**TASK DETAILS**
Please write out each of the following lines word for word, leaving the pictures out of your answer.

Item position entries
···
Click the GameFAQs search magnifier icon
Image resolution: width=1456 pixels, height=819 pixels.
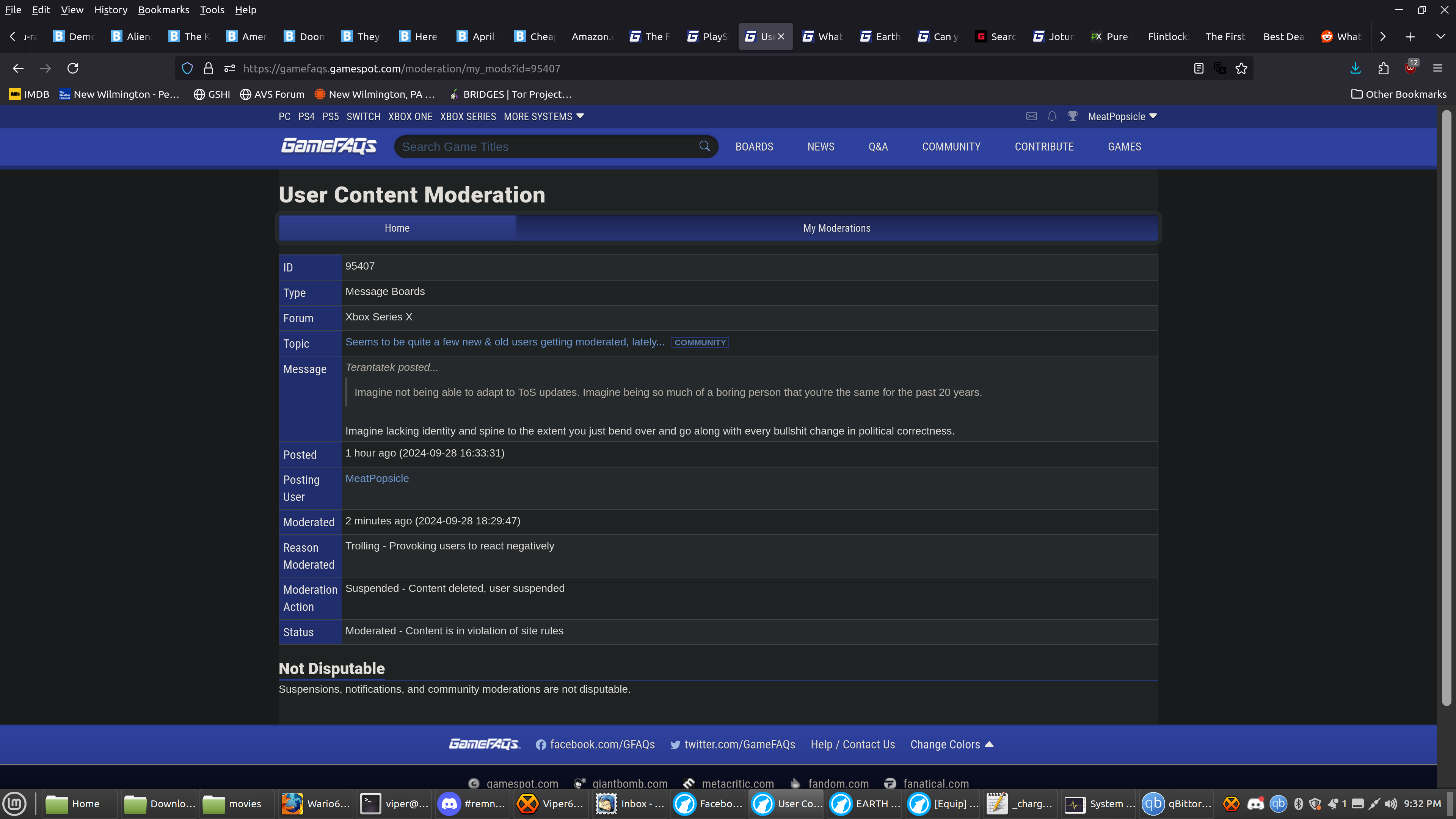click(704, 146)
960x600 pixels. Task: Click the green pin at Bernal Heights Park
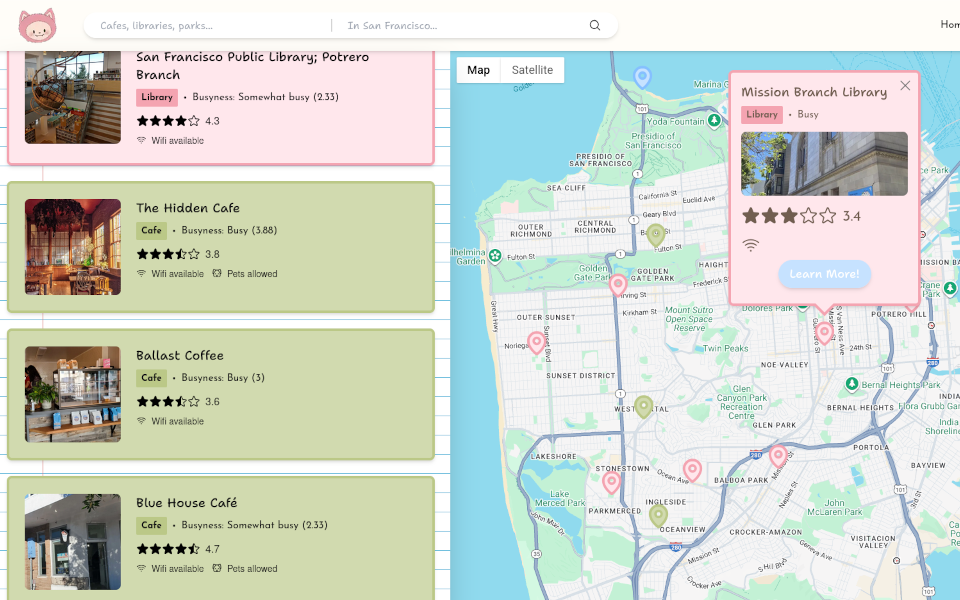[x=850, y=382]
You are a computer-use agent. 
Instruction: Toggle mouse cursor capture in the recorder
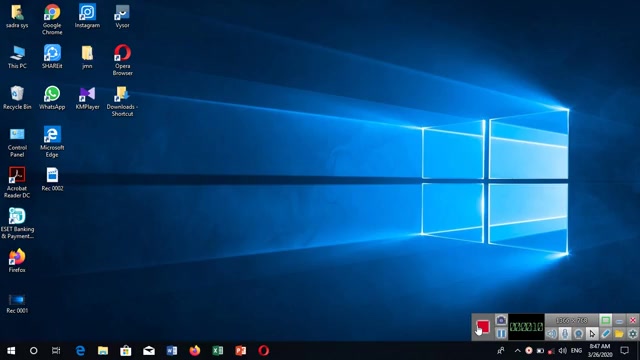tap(592, 333)
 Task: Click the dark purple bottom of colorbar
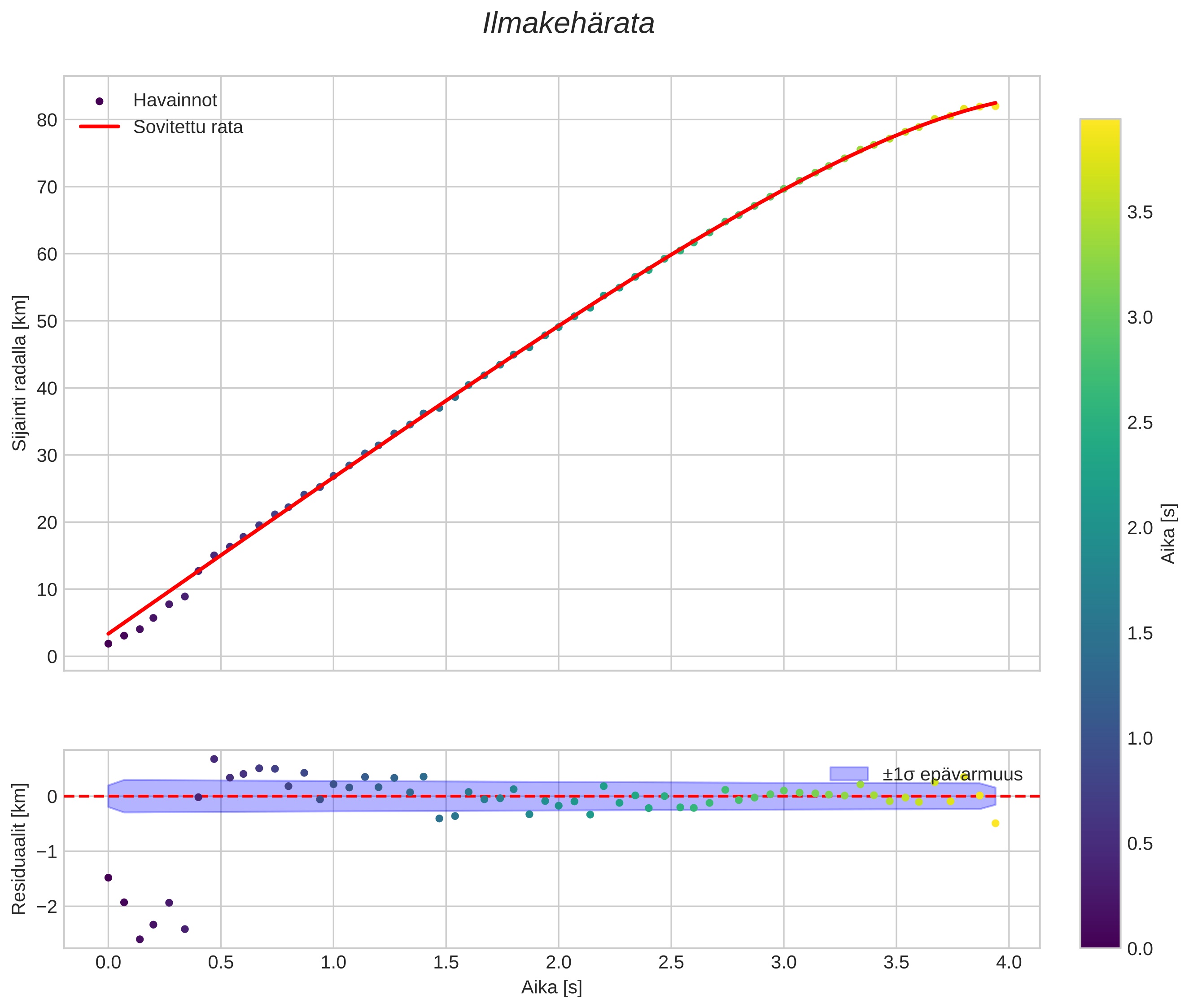click(1100, 943)

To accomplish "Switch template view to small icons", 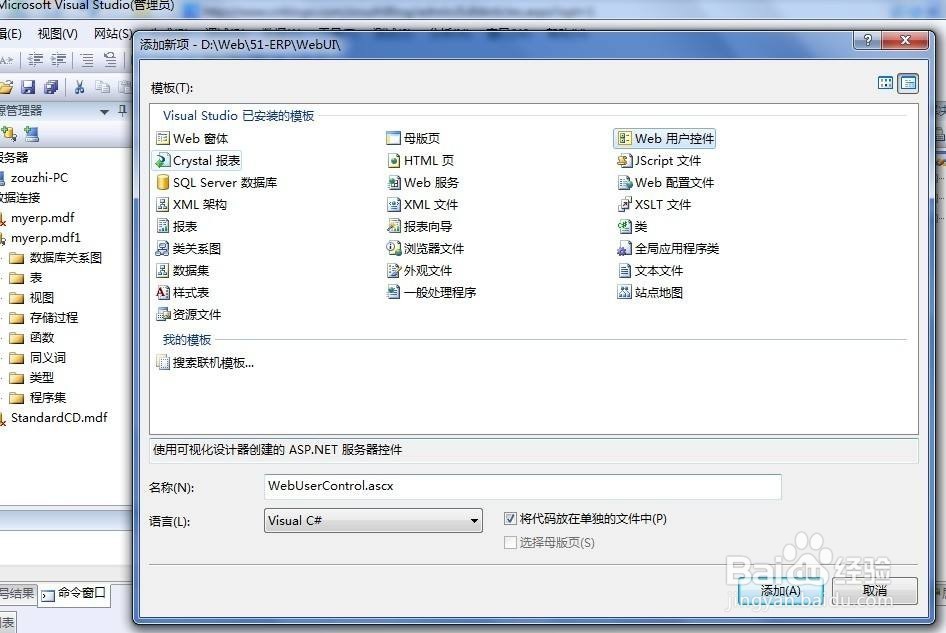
···
**ANSWER TO THE EXERCISE**
Click the GameFAQs search magnifier icon
Image resolution: width=1456 pixels, height=819 pixels.
click(704, 146)
960x600 pixels. Task: Click the green pin at Bernal Heights Park
[x=850, y=382]
You are a computer-use agent. 
Instruction: Toggle mouse cursor capture in the recorder
tap(592, 333)
 Task: Click the dark purple bottom of colorbar
click(1100, 943)

To accomplish "Switch template view to small icons", 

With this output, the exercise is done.